This year though the river is moving along smoothly, staying within its banks. Community leaders from various organizations painstakingly compromised on language introduced one bill this year to move forward in a unified manner. But in order for this bill to become law, New York politicians will need to hear from their constituents. And our voices will have to drown out opposing forces outside the autism community.
Passage of reform in New York State is not only incredibly important for New York families of children with autism but a key state for the rest of the country as well. By securing New York, our community sends a clear message to Congress that discrimination against people with autism must end – now. Additionally, it will provide coverage for people who live in states that have not passed reform yet provided they work for a company headquartered here.
For some kids in Utah, Ohio and Georgia, to name a few, relief might be on the way a little early.
I came to Albany to meet with parent advocates and network with other groups to create one formidable force – one mighty and unstoppable river of advocates made up of parents like those who drove up braving the inclement weather and apparently an alligator on the Long Island Expressway.
I also came partly to remind this otherwise progressive state that they have yet to do what 26 other states including Arkansas, Montana, West Virginia and my own home state of Louisiana have done.

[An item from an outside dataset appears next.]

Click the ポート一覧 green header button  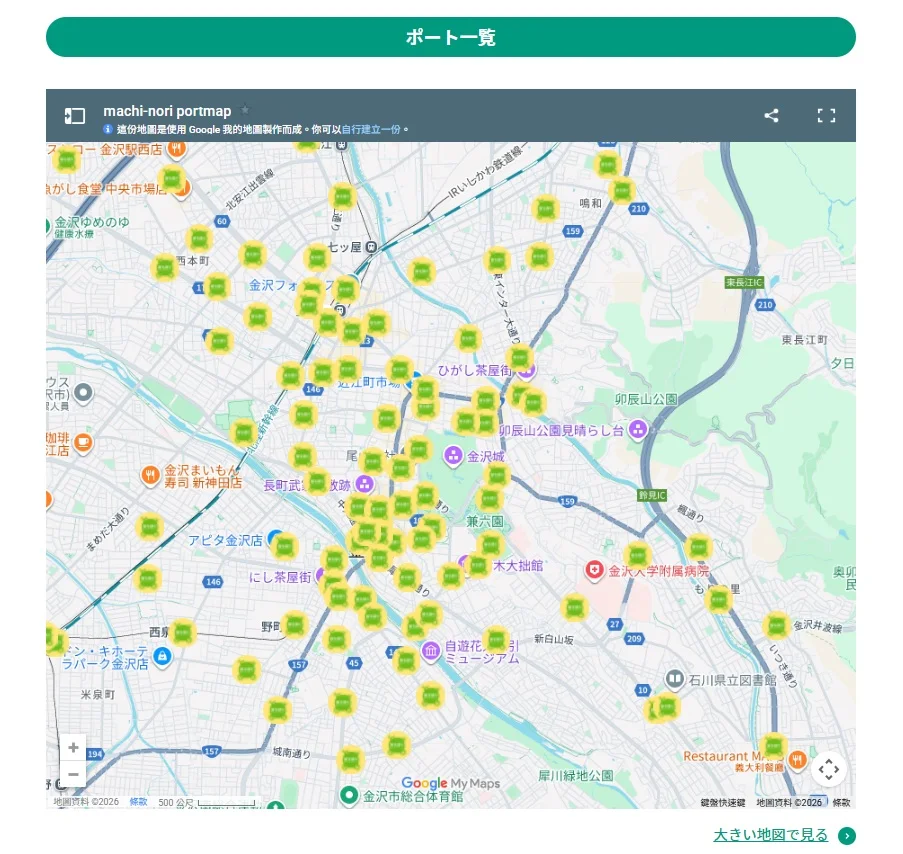(451, 38)
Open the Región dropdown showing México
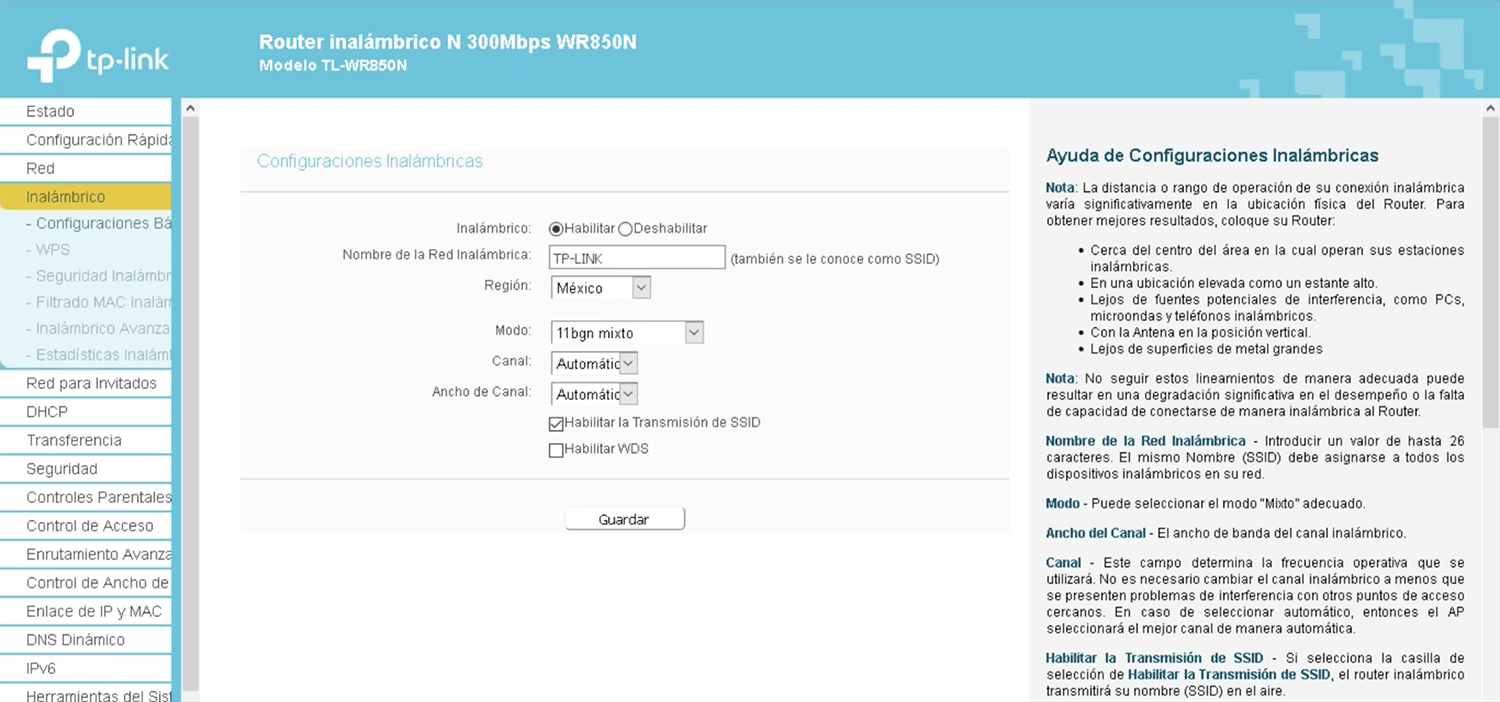 click(601, 288)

The autism community was divided over support for last year’s bill and the river of support was directly affected by the environment. The initiative destroyed as the constituent river forked and flooded the Legislative and Governor office phone lines with calls both in extreme support and determined opposition. In the end, who wants to fund an initiative like this if the community it benefits is fighting about it. In this economy with scare resources, it’s just easier to fund initiatives with a more unified front.